M. [S] et Mme [G] sollicitent une mesure d'expertise visant à « confirmer la présence d'amiante, déterminer les travaux de désamiantage et en chiffrer le coût, déterminer les dommages conséquents, en évaluer leur coût et fournit tous éléments permettant de déterminer les responsabilités encourues et les préjudices de toutes natures subies ».
La présence d'amiante non dégradée dans le toit résulte du rapport de repérage établi à la demande de M. [V] en juin 2020 et n'est pas contestée par les parties.
Le projet initial de M. [S] et Mme [G] qui visait à percer la toiture pour installer un conduit de poêle a été abandonné et n'avait d'ailleurs pas fait l'objet d'une demande d'autorisation auprès du syndicat de copropriétaires.
Ainsi, en l'état de la procédure, aucun élément du dossier ne permet d'établir la nécessité de procéder à des travaux de désamiantage sur lesquels se fonde la demande d'expertise de M. [S] et Mme [G].
Alors que, concernant les lots qu'ils ont acquis, seul le grenier sous combles (lot n° 4) se situe sous la toiture en plaque en fibres-ciment, ils ne justifient pas de l'usage qu'ils font de ces combles.
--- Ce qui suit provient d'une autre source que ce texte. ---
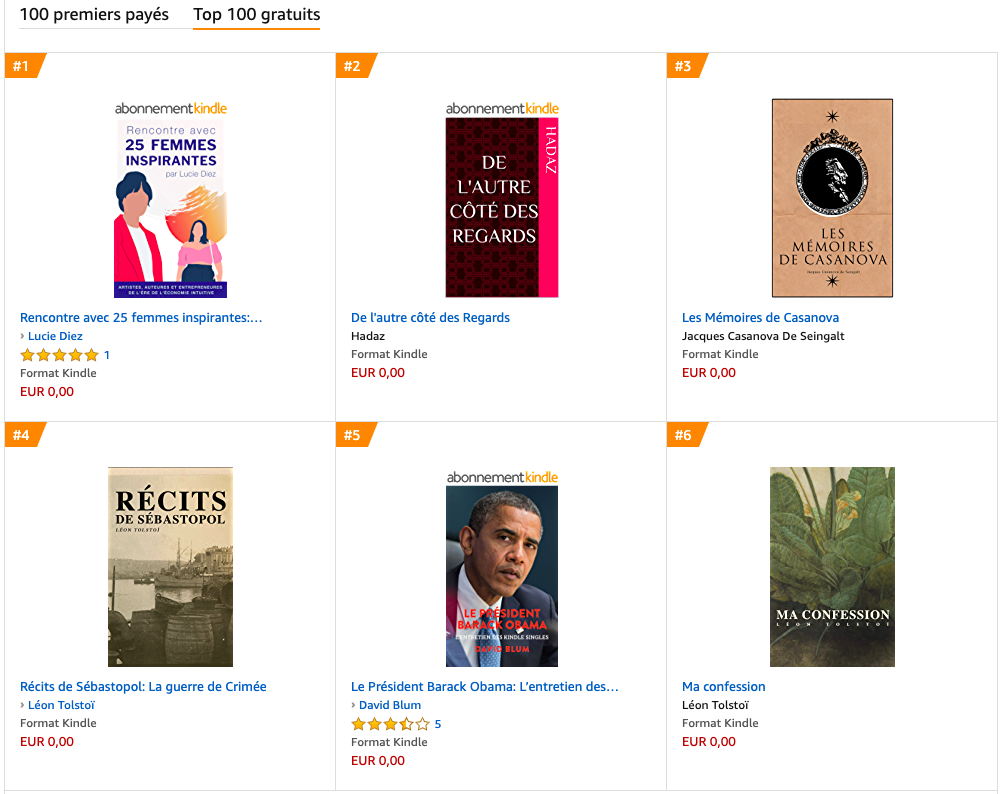
Task: Click the Récits de Sébastopol book cover
Action: [x=170, y=566]
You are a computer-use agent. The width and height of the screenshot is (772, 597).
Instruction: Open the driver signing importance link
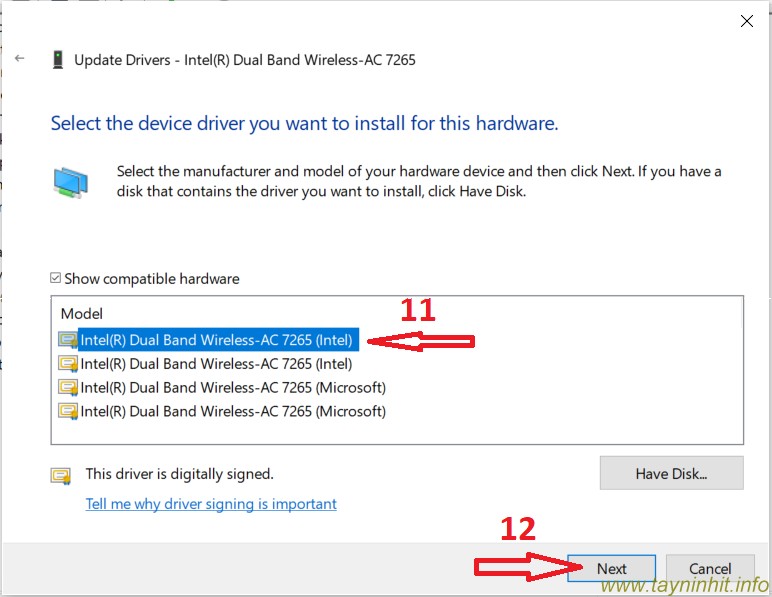211,504
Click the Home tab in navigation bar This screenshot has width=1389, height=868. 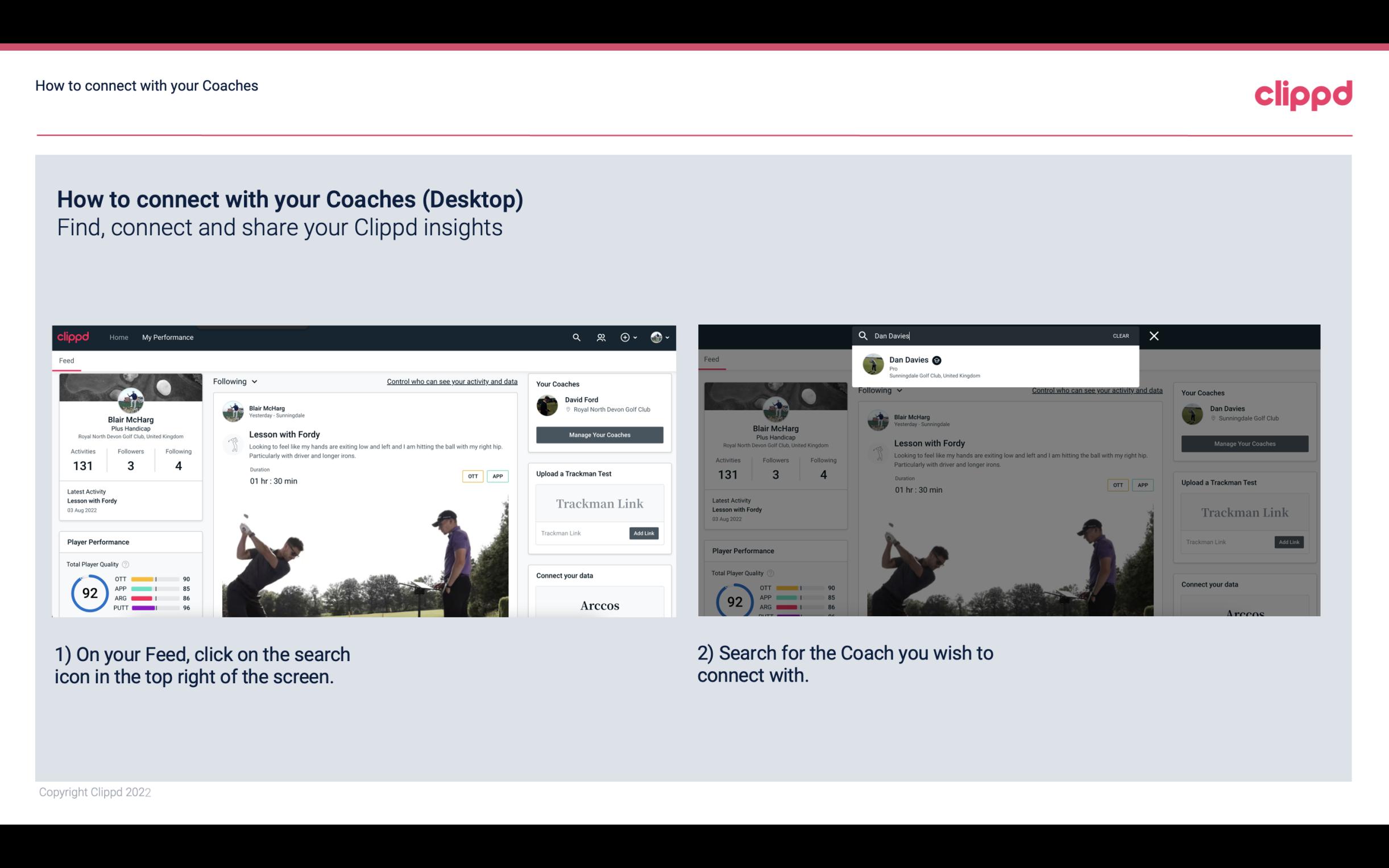click(118, 337)
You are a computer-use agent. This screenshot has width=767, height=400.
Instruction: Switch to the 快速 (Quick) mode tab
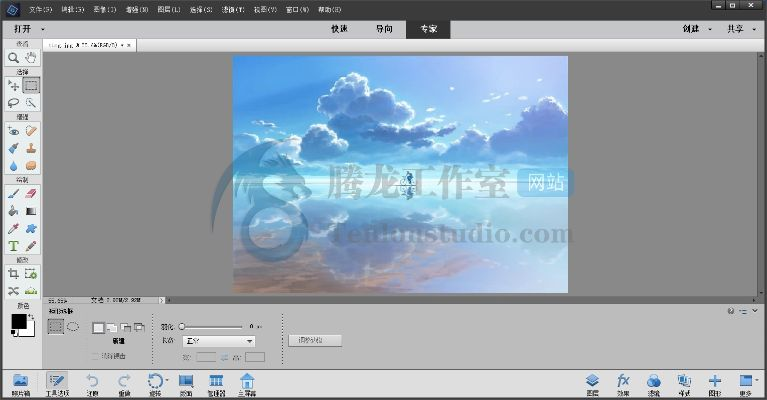pyautogui.click(x=341, y=29)
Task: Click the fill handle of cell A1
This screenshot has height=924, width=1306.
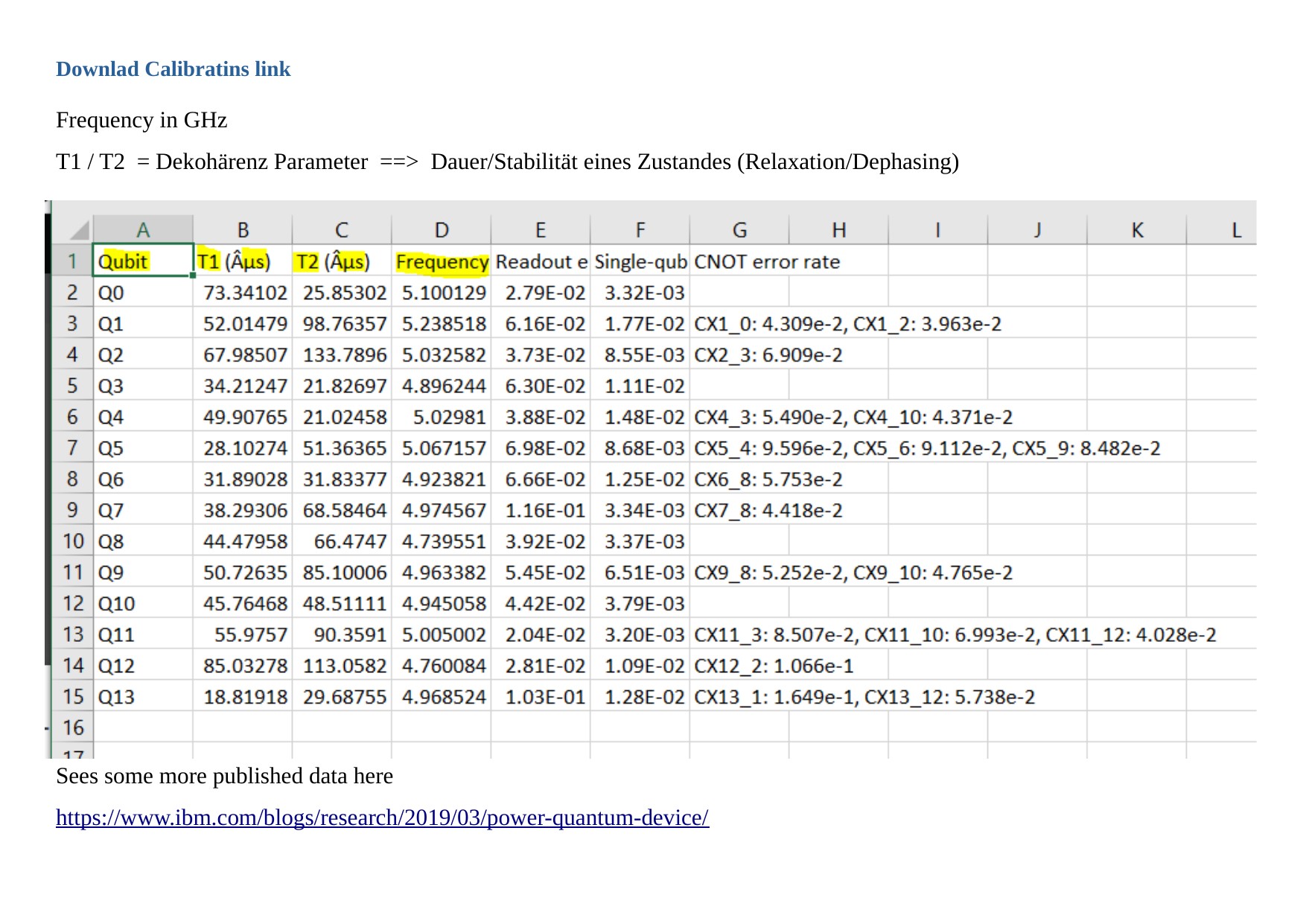Action: click(193, 275)
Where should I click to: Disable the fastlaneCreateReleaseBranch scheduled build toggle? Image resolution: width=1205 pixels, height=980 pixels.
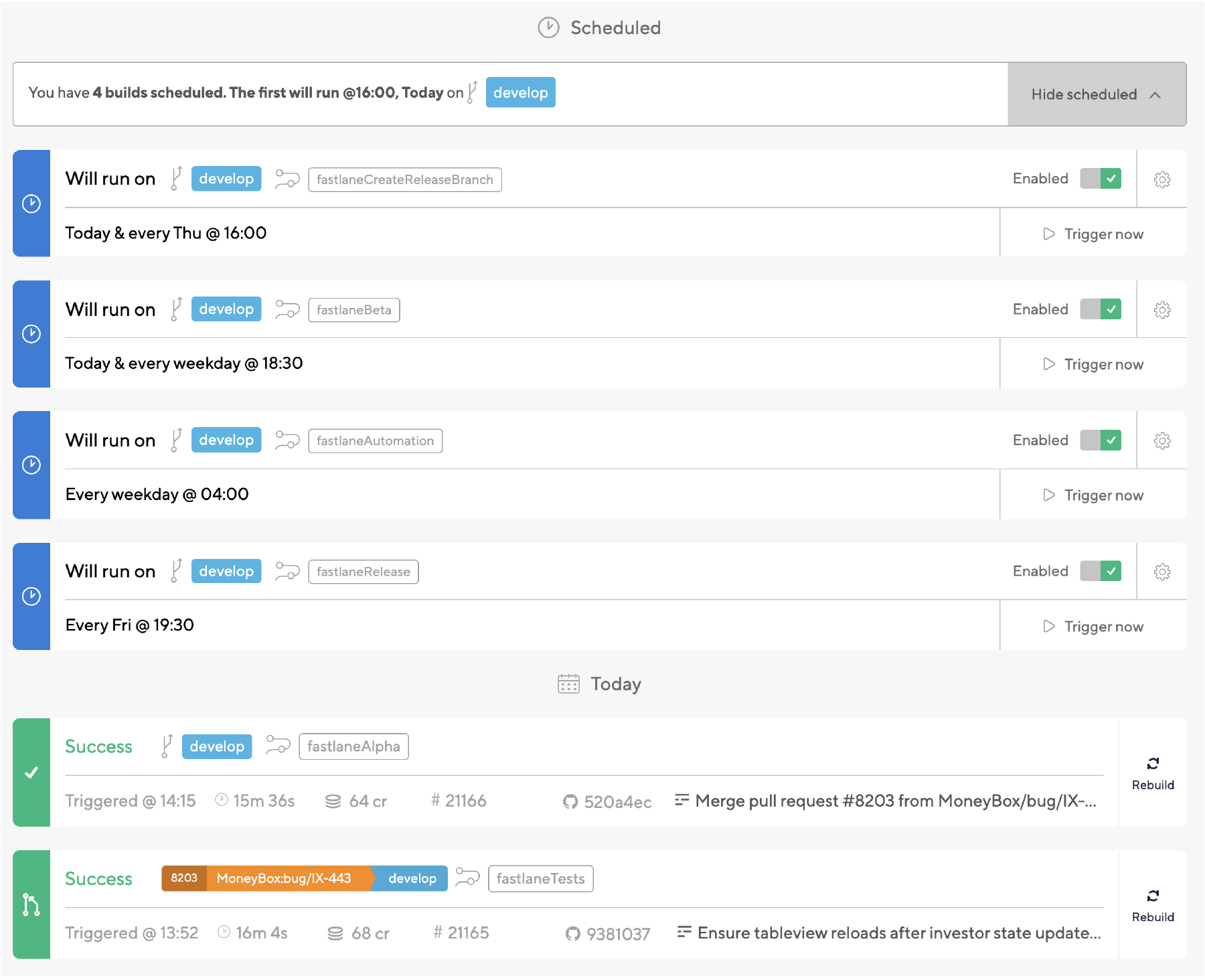tap(1100, 179)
De même, ils n'évoquent aucun projet de revente de leur bien et surtout d'identifient pas les préjudices qu'ils invoquent.
Dès lors, la cour constate qu'ils ne caractérisent pas un motif légitime à diligenter l'expertise sollicitée.
Dispositif : Par ces motifs,
La cour, statuant par arrêt par défaut, après débats en audience publique et en avoir délibéré conformément à la loi :
Infirme, dans les limites de l'appel, l'ordonnance rendue entre les parties le 12 janvier 2022 par le juge des référés du tribunal judiciaire de Lons-le-Saunier sauf en ses dispositions concernant les dépens et frais irrépétibles ;
Statuant sur le chef infirmé et y ajoutant :
Déclare M. [T] [S] et Mme [N] [G] recevables en leur action mais les en déboute ;
Condamne M. [T] [S] et Mme [N] [G] aux dépens de la procédure d'appel ;
Condamne M. [T] [S] et Mme [N] [G] à verser à M. [I] [V], Me [W] [U] et la SCP [W] [U] et Emmanuel Philippe ensemble, et M. [P] [J], chacun, la somme de 800 euros au titre de l'article 700 du code de procédure civile ;
Accorde aux avocats de la cause qui l'ont sollicité, le droit de se prévaloir des dispositions de l'article 699 du code de procédure civile.
Ledit arrêt a été signé par M. Michel Wachter, président de chambre, magistrat ayant participé au délibéré, et par Mme Fabienne Arnoux, greffier.